→ REQUEST
Recast each line of the items below as one string in a JSON list, in order, and leave out the blank lines.

** Begin AVAILABLE RECORDS **

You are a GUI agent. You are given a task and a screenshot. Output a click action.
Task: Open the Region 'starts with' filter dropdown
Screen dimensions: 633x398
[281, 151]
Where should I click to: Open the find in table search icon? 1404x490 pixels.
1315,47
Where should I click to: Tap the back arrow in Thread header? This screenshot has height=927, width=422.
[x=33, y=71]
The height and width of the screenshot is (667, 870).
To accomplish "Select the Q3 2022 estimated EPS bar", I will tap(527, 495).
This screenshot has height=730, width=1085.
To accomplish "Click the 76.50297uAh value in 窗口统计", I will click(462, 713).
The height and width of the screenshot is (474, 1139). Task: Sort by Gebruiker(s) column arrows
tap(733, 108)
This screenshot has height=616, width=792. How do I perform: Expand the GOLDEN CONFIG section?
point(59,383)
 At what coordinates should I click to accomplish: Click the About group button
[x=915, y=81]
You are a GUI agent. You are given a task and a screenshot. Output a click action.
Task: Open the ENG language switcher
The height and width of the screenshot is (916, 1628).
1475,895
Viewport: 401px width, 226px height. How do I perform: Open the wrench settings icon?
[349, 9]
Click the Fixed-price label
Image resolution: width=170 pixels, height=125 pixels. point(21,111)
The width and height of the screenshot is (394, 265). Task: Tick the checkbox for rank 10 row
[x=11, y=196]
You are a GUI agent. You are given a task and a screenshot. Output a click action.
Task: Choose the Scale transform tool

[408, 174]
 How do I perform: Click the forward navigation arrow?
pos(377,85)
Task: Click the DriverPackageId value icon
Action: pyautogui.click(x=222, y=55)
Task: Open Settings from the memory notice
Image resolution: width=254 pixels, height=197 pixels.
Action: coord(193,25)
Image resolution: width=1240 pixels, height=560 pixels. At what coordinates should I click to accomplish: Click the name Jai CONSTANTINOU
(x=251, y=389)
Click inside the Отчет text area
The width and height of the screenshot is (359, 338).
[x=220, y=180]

** End AVAILABLE RECORDS **

→ RESULT BELOW
[
  "You are a GUI agent. You are given a task and a screenshot. Output a click action.",
  "Task: Open the Region 'starts with' filter dropdown",
  "Screen dimensions: 633x398",
  "[281, 151]",
  "Where should I click to: Open the find in table search icon? 1404x490 pixels.",
  "1315,47",
  "Where should I click to: Tap the back arrow in Thread header? This screenshot has height=927, width=422.",
  "[x=33, y=71]",
  "The height and width of the screenshot is (667, 870).",
  "To accomplish \"Select the Q3 2022 estimated EPS bar\", I will tap(527, 495).",
  "This screenshot has height=730, width=1085.",
  "To accomplish \"Click the 76.50297uAh value in 窗口统计\", I will click(462, 713).",
  "The height and width of the screenshot is (474, 1139). Task: Sort by Gebruiker(s) column arrows",
  "tap(733, 108)",
  "This screenshot has height=616, width=792. How do I perform: Expand the GOLDEN CONFIG section?",
  "point(59,383)",
  " At what coordinates should I click to accomplish: Click the About group button",
  "[x=915, y=81]",
  "You are a GUI agent. You are given a task and a screenshot. Output a click action.",
  "Task: Open the ENG language switcher",
  "The height and width of the screenshot is (916, 1628).",
  "1475,895",
  "Viewport: 401px width, 226px height. How do I perform: Open the wrench settings icon?",
  "[349, 9]",
  "Click the Fixed-price label",
  "Image resolution: width=170 pixels, height=125 pixels. point(21,111)",
  "The width and height of the screenshot is (394, 265). Task: Tick the checkbox for rank 10 row",
  "[x=11, y=196]",
  "You are a GUI agent. You are given a task and a screenshot. Output a click action.",
  "Task: Choose the Scale transform tool",
  "[408, 174]",
  " How do I perform: Click the forward navigation arrow?",
  "pos(377,85)",
  "Task: Click the DriverPackageId value icon",
  "Action: pyautogui.click(x=222, y=55)",
  "Task: Open Settings from the memory notice",
  "Image resolution: width=254 pixels, height=197 pixels.",
  "Action: coord(193,25)",
  "Image resolution: width=1240 pixels, height=560 pixels. At what coordinates should I click to accomplish: Click the name Jai CONSTANTINOU",
  "(x=251, y=389)",
  "Click inside the Отчет text area",
  "The width and height of the screenshot is (359, 338).",
  "[x=220, y=180]"
]